• [Aim of the exercise]: Duplicate the lines of the records beginning with the line that contains "This screenshot has height=820, width=1456." and continuing through the line that contains "Open the orange", both included.
===== Supplied entries
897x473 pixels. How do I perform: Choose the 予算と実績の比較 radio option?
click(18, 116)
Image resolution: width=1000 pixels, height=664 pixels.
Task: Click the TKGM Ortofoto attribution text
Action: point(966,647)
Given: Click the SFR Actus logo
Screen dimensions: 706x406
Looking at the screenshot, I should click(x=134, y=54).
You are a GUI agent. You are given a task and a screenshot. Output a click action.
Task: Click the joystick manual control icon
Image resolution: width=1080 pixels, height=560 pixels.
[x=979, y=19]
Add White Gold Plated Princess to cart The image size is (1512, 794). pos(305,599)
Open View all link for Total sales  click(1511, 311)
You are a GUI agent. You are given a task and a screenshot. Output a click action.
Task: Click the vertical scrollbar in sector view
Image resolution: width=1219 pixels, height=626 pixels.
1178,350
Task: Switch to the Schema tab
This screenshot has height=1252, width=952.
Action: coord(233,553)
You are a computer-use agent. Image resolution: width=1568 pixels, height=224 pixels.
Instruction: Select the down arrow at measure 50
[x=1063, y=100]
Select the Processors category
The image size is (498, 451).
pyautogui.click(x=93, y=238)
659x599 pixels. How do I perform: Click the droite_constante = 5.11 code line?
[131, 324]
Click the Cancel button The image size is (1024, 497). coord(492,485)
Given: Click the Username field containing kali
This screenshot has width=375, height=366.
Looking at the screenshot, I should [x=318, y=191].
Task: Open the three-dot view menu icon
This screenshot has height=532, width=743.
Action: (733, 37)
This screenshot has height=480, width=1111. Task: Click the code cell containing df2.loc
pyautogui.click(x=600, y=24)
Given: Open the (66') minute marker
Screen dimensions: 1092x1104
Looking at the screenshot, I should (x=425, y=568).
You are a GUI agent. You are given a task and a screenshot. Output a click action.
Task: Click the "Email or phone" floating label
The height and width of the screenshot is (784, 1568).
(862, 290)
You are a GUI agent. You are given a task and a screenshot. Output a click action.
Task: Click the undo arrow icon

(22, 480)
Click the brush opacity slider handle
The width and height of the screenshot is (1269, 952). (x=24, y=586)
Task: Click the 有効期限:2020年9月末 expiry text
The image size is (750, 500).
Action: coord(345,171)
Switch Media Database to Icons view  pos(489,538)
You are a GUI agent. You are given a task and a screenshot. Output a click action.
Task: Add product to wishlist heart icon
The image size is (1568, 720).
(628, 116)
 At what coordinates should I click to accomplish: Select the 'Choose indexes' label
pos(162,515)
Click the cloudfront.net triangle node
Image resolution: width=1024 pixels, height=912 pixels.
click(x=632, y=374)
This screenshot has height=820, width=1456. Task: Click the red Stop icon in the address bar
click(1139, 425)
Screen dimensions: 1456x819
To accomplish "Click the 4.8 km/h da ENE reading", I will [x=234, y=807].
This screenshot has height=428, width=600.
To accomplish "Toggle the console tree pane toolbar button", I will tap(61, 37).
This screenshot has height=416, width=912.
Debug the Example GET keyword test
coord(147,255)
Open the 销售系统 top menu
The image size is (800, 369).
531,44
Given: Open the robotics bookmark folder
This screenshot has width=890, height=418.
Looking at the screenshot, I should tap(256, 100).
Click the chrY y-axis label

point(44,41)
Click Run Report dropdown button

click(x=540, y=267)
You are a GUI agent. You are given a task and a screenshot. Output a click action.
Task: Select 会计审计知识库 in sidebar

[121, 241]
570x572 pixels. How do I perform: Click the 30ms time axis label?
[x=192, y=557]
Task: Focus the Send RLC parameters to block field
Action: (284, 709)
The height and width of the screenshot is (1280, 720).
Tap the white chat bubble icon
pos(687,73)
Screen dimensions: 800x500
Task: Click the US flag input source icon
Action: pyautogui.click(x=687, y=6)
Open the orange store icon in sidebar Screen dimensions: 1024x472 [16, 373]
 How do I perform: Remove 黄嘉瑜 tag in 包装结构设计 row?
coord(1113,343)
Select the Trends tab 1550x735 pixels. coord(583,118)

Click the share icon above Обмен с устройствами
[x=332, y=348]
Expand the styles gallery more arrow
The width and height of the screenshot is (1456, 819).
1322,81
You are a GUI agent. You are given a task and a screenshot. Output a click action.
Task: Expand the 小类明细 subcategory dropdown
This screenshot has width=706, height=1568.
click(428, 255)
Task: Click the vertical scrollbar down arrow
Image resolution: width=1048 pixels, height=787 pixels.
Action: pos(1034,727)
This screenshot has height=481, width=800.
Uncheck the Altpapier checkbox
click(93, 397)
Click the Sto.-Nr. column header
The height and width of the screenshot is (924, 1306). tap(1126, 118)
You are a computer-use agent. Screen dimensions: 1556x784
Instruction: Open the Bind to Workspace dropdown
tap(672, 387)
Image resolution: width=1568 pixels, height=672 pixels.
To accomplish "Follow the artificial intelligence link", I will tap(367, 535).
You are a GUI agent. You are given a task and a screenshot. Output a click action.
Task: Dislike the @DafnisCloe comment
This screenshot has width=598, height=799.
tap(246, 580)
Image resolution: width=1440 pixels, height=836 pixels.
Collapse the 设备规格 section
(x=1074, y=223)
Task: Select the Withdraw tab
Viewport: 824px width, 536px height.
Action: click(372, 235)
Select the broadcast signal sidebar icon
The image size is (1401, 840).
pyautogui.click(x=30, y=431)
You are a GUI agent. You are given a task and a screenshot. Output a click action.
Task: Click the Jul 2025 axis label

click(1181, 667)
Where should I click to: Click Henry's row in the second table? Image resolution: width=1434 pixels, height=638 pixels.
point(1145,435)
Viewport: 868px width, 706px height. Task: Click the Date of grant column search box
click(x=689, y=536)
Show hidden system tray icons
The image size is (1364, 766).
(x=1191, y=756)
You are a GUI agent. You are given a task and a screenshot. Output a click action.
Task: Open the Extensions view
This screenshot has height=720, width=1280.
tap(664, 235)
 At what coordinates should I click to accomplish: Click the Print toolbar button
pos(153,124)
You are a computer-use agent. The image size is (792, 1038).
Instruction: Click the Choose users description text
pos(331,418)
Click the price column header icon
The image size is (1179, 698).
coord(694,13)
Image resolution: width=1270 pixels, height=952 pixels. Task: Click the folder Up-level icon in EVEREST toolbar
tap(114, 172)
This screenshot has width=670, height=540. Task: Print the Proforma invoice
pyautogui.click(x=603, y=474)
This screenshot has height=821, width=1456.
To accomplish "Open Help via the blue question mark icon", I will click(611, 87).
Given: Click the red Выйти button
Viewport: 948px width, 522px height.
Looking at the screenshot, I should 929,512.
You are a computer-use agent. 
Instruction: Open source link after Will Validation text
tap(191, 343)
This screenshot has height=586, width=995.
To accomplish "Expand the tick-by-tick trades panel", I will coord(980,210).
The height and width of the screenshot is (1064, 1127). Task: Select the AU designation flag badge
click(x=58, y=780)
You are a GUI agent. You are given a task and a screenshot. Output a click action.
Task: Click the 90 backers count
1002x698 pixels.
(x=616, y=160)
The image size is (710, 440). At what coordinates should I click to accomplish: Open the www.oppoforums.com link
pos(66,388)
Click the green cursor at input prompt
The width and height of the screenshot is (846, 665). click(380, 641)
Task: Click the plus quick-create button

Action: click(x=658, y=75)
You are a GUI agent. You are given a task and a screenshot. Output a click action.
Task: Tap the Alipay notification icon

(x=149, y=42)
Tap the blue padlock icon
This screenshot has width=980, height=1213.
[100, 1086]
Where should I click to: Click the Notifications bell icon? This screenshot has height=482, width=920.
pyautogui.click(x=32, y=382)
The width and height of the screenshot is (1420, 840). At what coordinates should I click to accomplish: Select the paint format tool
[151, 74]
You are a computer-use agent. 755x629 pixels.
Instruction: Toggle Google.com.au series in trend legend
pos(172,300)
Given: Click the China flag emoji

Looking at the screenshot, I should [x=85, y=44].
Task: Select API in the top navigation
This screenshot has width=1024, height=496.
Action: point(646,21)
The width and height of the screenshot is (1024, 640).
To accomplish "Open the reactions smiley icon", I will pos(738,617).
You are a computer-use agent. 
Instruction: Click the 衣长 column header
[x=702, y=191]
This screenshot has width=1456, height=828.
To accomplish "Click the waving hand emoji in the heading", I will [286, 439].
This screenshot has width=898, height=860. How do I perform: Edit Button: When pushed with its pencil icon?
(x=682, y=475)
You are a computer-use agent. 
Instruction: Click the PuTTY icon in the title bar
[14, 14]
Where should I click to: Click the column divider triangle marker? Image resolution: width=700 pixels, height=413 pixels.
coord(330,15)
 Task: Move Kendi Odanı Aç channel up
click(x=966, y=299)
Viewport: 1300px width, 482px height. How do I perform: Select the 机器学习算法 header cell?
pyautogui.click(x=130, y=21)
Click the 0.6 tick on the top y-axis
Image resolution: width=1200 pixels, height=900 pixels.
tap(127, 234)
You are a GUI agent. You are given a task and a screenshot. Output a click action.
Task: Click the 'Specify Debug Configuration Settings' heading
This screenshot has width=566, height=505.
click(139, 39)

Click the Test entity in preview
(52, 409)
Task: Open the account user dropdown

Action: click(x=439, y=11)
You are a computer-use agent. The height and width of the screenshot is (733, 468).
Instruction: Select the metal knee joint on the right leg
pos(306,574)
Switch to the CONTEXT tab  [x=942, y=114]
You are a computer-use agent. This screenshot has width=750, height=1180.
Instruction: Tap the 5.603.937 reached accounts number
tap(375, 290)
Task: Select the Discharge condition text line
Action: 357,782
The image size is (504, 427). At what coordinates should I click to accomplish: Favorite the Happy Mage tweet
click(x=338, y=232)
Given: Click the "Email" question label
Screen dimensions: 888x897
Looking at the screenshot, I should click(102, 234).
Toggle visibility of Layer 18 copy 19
==========
• [Response]:
This screenshot has height=820, width=1456. Task: Click the red Stop icon in the address bar
click(1139, 425)
Screen dimensions: 1456x819
To accomplish "Click the 4.8 km/h da ENE reading", I will [x=234, y=807].
This screenshot has height=428, width=600.
To accomplish "Toggle the console tree pane toolbar button", I will tap(61, 37).
This screenshot has height=416, width=912.
Debug the Example GET keyword test
coord(147,255)
Open the 销售系统 top menu
The image size is (800, 369).
531,44
Given: Open the robotics bookmark folder
This screenshot has width=890, height=418.
Looking at the screenshot, I should tap(256, 100).
Click the chrY y-axis label

point(44,41)
Click Run Report dropdown button

click(x=540, y=267)
You are a GUI agent. You are given a task and a screenshot. Output a click action.
Task: Select 会计审计知识库 in sidebar

[121, 241]
570x572 pixels. How do I perform: Click the 30ms time axis label?
[x=192, y=557]
Task: Focus the Send RLC parameters to block field
Action: (284, 709)
The height and width of the screenshot is (1280, 720).
Tap the white chat bubble icon
pos(687,73)
Screen dimensions: 800x500
Task: Click the US flag input source icon
Action: pyautogui.click(x=687, y=6)
Open the orange store icon in sidebar Screen dimensions: 1024x472 [16, 373]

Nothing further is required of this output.